How is the worship by women (and men) of "The Patriarchy" any different? Crypto-pseudo-feminists spend their time complaining to and about this Big Other that is responsible for their suffering and asking that "He" stop oppressing them and let them express their "womanliness" to its maximum potential and so on. They blame men collectively and individually for all of these "wrongs" done them, even if they were not done them personally but to someone else, e.g., "I heard from somebody who read about a woman being assaulted on a bus in India...", thereby denying themselves individually and collectively valuable allies who could help them live better and ultimately change the system. We are told that we should love the heathen, love other cultures, and so on, but this is not what's happening. This effect of entrenching the problem is one issue I have with "The Patriarchy" -- it prevents the problem from being changed in many ways. CPFs admit tacitly and openly that a lot, maybe most, of the change must come from men, and yet they do not engage men nor hold out the chance for men to be allies. You could say that CPFs also fail to own the things that they themselves could do, either to change themselves or to push men to change -- at any rate this never seems to be discussed.

Infantilization and Disempowerment of Women
Is seems that the notion of "The Patriarchy" as an abstract Big Other which is proselytized by crypto-pseudo-feminsists, like any other megamemetic system and its associated MIAOs, grows stronger the more it is "worshiped", i.e., the more that it's priestly class creates more and more memes to make it more and more complex, more all-encompasing, and more of a totalizing ideology, in addition to recruiting followers.
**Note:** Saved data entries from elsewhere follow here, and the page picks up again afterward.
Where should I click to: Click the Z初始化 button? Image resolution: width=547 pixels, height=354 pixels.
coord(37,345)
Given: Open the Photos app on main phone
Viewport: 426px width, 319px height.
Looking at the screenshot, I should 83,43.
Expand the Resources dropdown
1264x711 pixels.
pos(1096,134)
As with all other religions or political movements, those who do not rally to the banner are heretics and must be converted, destroyed, or marginalized.
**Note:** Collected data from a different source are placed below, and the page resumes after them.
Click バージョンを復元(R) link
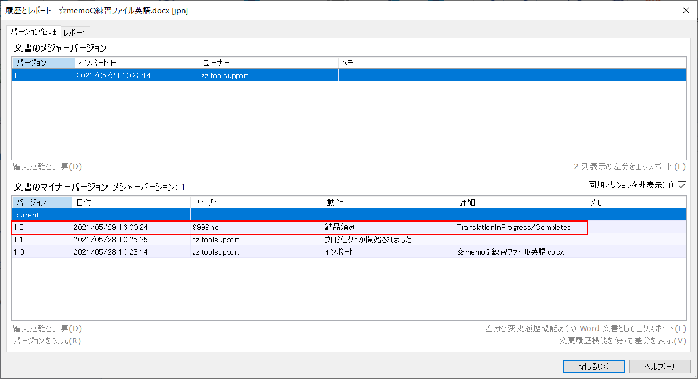The image size is (698, 379). 47,341
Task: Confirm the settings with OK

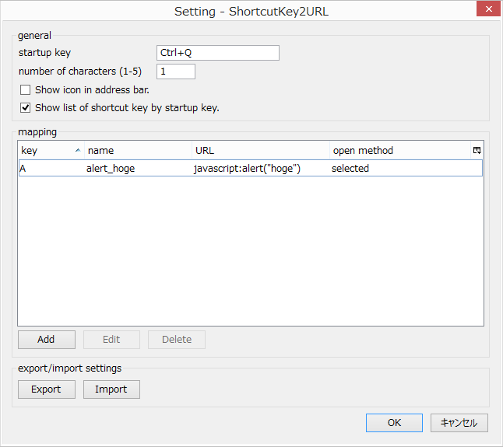Action: 395,423
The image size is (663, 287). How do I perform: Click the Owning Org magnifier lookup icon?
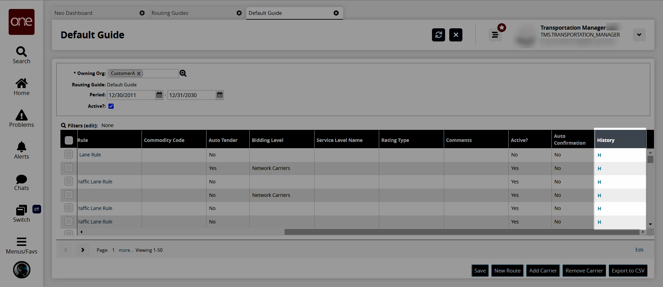pyautogui.click(x=183, y=73)
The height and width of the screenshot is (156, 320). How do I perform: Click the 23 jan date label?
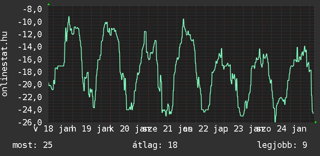(x=249, y=129)
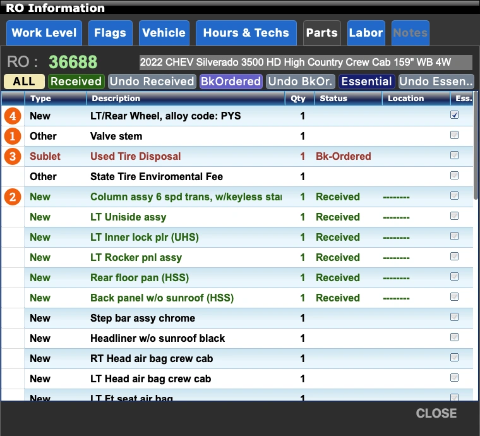480x436 pixels.
Task: Open the Vehicle tab
Action: 164,33
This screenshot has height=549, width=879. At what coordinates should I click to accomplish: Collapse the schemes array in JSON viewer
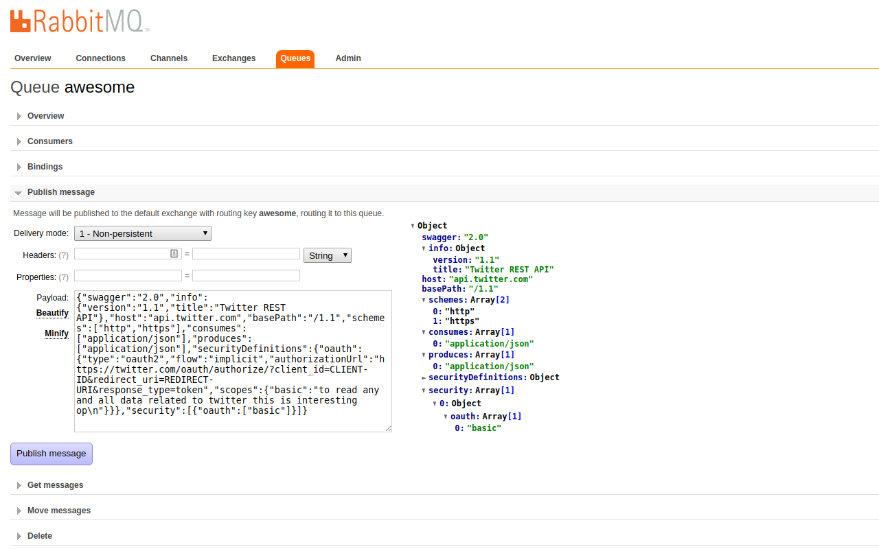tap(424, 300)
It's not so much that crypto-pseudo-feminist pseudo-dialectics are flawed and illogical (if not mean-spirited), but that they make up a collection of dogma for the faithful to rally around, and those "true believers" ability to swallow nonsense makes them all the more strongly committed, not less. Note that there is nothing different here than with any other superstition-based belief system -- it's just another example. The flaws in the arguments also guarantee that there will always be an opponent, i.e., someone who disagrees because they think you're wrong, or they simply have some other irrational belief system of their own (and these are perhaps the hardest to convert(10) ).

So "belief" and "worship" of "The Patriarchy" (by incessantly talking about it and attributing everything to it) gives it more and more power, ironically guaranteeing that it will never be eliminated. Furthermore, as the very name, "The Patriarchy", makes clear, it is a "father figure" and worshiping it infantilizes women (and men, too, by the way). A woman is trapped in an immature Freudian state where she is both helplessly complaining to "daddy" to relieve her frustrations and give her what she wants, but also resenting "daddy" as the cause and source of those very frustrations. She is caught between reaching for independence and at the same time wanting to be treated like a little princess, resenting "daddy" for the very fact that "He" is supposedly able to grant her wishes, even fulfill her sexual fantasies (11), but at the same time capriciously and cruelly chooses not to. When she grows into healthy womanhood she sees that her real father is just another man and that she can find the real experience of her childhood fantasies with other men (or women) and run her own life. By contrast, the Big Other of "The Patriarchy" never goes away, never lets her move on, never ceases to dominate her psyche.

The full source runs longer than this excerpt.